Голос Елены Игнатьевны дрогнул.

— Что ты такое говоришь, мама, — возмутилась Мария Осиповна. — Чепуха какая-то. Мы все тебя горячо любим, и тебе это прекрасно известно… При чем тут то, что вы с Дашей спали в одной комнате?!

— И еще, Дашенька, это было безжалостно потому, — Елена Игнатьевна обратила на слова дочери не больше внимания, чем на реплики зятя, — что в эту горестную для всех нас минуту, когда в один миг рушились наши представления о будущем семьи, ты рассуждала так… деловито, так… категорически. Только человек, ставший чужим, мог говорить таким образом. Вспомни только, каким тоном рассказала ты нам свою историю: словно она с кем-то другим приключилась… Спокойненько так, без боли… Хоть бы слезинку проронила…

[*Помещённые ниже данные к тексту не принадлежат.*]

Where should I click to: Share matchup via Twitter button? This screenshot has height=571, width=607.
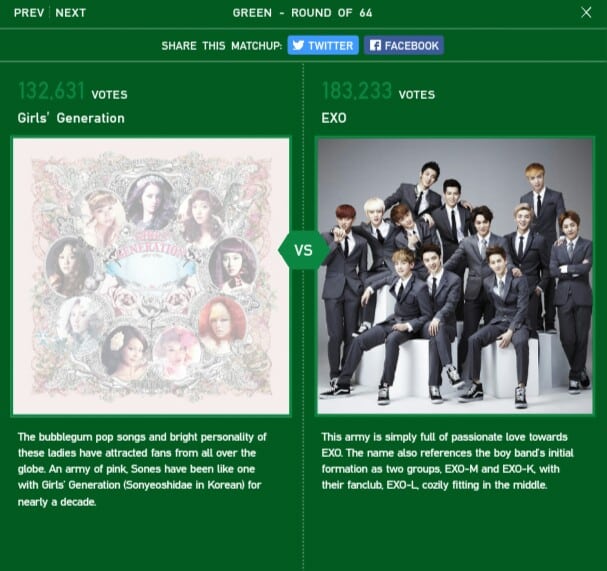pyautogui.click(x=323, y=45)
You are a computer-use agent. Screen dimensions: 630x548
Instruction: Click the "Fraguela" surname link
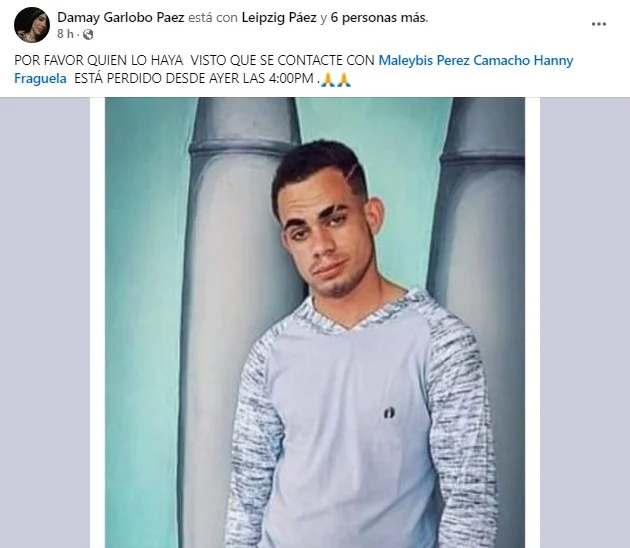(40, 78)
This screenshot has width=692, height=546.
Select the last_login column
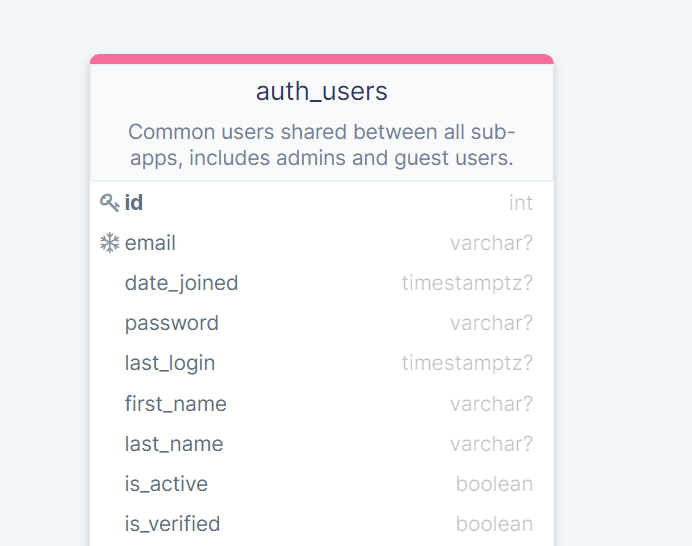click(x=322, y=364)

— Да при чем тут боль и слезы? — искренне недоумевала Даша. — Кажется, не случилось ничего плохого. Я выхожу замуж, как все другие…

— А вот и нет! А вот и не как все! В церковь же вы не пойдете венчаться, верно? А во дворец вас не возьмут, значит, праздника ни у тебя, ни у нас не будет. Разве к такому замужеству я тебя готовила? Да это же стыд и позор! И платья белого ты себе шить не станешь, верно? Незачем вроде, раз вы уже так давно вместе — а мне-то невдомек, старой дуре, и ты хороша — ни звука бабке, ни полслова… Виктор Захарович такой хороший работник… общественник… заботливый… не знаю что… Позаботился! Эх… Лишил он тебя праздника, который женщина до самой могилы помнит. Тебе тут мать изображала, как меня твой дед бросил. Так ты что думаешь, я его потасканным пьянчужкой помню, с редкими волосенками и пустой улыбочкой на дрожащих губах? Как бы не так! Он в моей памяти таким остался, каким в день свадьбы был — молодым красавцем, в черной паре от приличного портного, весельчаком, балагуром — час мог заставить всю компанию кататься по полу от смеха, — танцором из самых первых… А ты — «выхожу замуж»… Что сама-то вспоминать станешь? Речи, что над его могилой скажут?!.

Н-да… Зря, похоже, я радовался… Елена Игнатьевна не лучше остальных оказалась, только что в другую дудку дудит…

И снова поползло на меня видение: на полузакрытой белесой двери в коридор явственно проступает гигантская фотография…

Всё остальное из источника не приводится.